REQUIREMENTS
Please count the lines below that contain the word "icon", and reply with the number alone.

STORED RECORDS
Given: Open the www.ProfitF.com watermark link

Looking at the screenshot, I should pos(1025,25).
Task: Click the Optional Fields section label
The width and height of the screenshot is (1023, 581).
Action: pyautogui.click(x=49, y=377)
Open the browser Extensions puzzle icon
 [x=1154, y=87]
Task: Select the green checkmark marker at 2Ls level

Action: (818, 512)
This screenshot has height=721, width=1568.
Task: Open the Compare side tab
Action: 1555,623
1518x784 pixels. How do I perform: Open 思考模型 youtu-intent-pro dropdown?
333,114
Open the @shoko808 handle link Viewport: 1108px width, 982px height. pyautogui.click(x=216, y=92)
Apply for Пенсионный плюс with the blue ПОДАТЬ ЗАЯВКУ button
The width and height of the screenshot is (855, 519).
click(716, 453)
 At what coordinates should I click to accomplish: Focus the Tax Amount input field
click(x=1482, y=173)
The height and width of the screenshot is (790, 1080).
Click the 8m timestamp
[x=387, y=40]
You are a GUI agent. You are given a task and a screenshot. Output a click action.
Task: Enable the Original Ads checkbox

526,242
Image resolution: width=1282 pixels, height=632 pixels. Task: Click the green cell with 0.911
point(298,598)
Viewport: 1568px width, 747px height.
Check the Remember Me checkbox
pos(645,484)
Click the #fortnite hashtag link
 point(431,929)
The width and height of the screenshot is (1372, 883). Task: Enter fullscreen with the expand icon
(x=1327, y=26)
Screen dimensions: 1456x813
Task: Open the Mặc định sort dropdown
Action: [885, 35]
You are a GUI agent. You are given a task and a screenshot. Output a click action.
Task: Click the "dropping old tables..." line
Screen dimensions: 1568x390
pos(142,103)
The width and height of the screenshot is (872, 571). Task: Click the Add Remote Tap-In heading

ANSWER FOR THE TASK
2